Wright Morris: Small-Town Life Through the Eyes of a Nebraska Writer
By Nancy B. Johnson
Wright Morris often questions if the images of his boyhood as they appear in his works are real or imaginary. Many of the real images he writes about can be seen in early 20th-century photographs of Central City, Nebraska. In this presentation, these photos and more recent photos of artifacts described by Morris are paired with narrative passages from his works. Johnson uses images and words to create a picture of small-town Nebraska life as experienced by the writer.

Willa Cather and Quilts
By Evelyn Haller
Willa Cather's earliest memory of art was sitting under quilting frames as a child. This early experience of art as craft — listening to stories and looking at thoughtfully arranged materials of everyday life — remained with Cather.
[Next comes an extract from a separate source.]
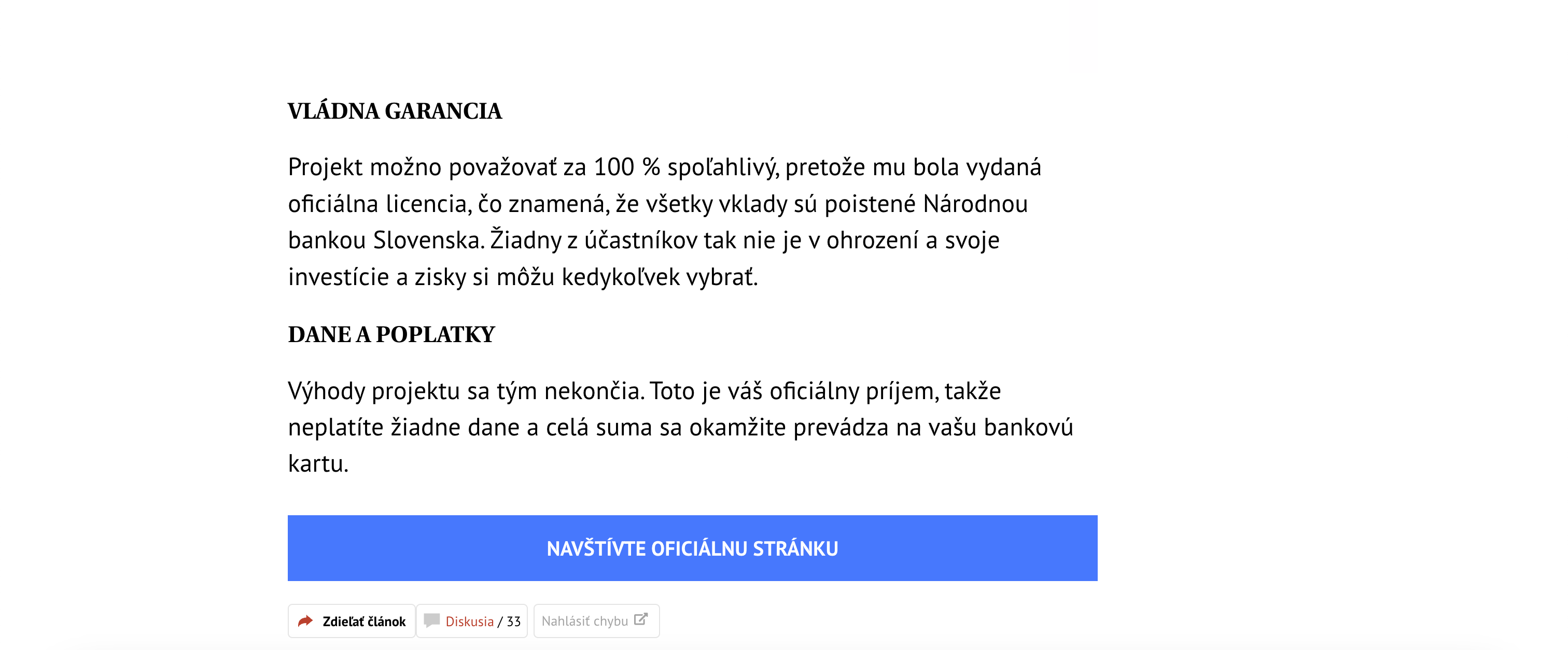This screenshot has width=1568, height=650.
Task: Click the red share arrow icon
Action: click(x=305, y=621)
Throughout her life Cather chose to work in places that recalled the small space under the quilting frame, including the attic room in her Red Cloud home, the attic sewing room Isabelle McClung prepared for her in Pittsburgh and the tent where she wrote in Grand Manaan. Slides illustrate quilts Cather names in her fiction as well as related Cather sites and materials.

 

Willa Cather's Life in Letters

By Andrew Jewell

Drawing on Cather's extensive correspondence, particularly the letters in the UNL Archives and Special Collections, this talk explores the way Cather used letters to communicate her ideas, maintain her relationships, and think through her life and experiences. Cather forbid the publication of her letters, so this features lively, but largely unread texts of the great American author.

 

Willa Cather's My Antonia: The Story Behind its Writing and Publication

By Andrew Jewell

Drawing on biography, history, photographs, interviews, and archival materials, this presentation tells the story of the creation of Willa Cather's great novelMy Antonia”, a book with a long foreground in the author's life, and, as recently-discovered letters illustrate, one that marked daring new ambitions and achievements in her career.
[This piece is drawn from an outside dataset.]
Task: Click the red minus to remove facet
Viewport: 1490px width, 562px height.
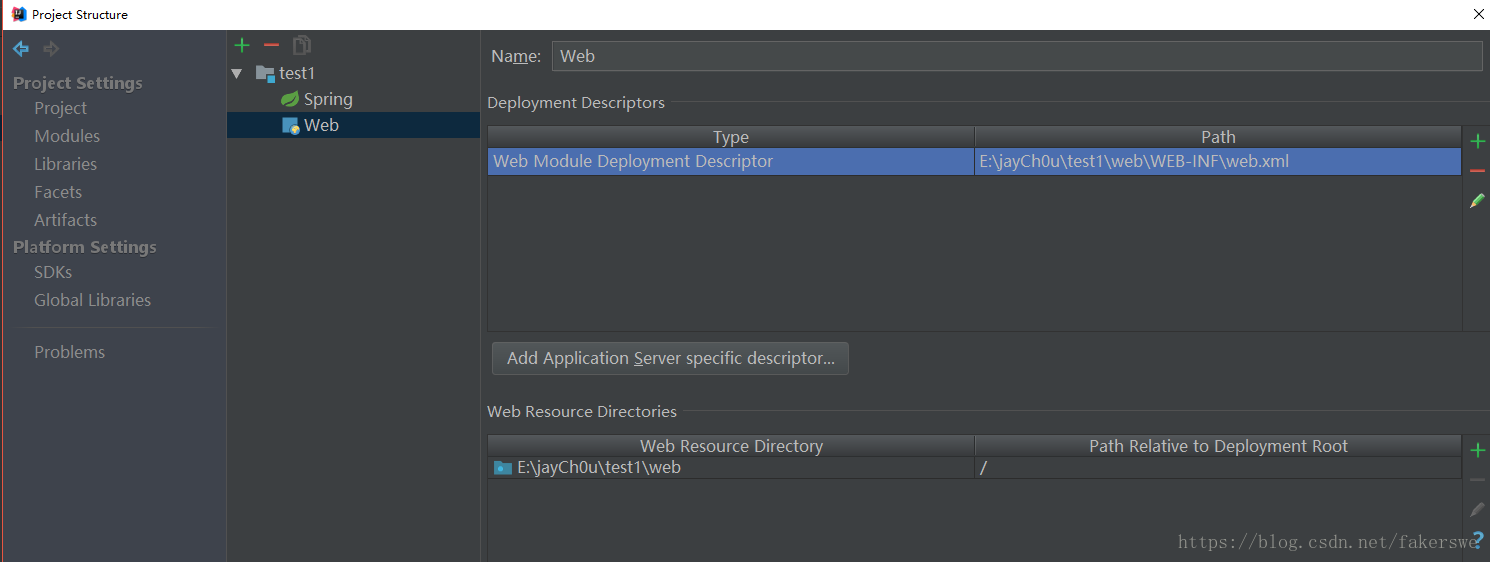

Wright Morris: Nebraska Novelist and Photographer
By Joseph J. Wydeven
Wright Morris (1910-1998) was both a writer and a photographer.  This presentation focuses on Morris’s work in both media, particularly those works he called his photo-texts, including The Home Place (1948) and God’s Country and My People (1968). Some attention is also given to his best novels, Ceremony in Lone Tree (1960) and Plains Song for Female Voices (1980).  This appreciative and richly illustrated program should appeal to a wide variety of audiences.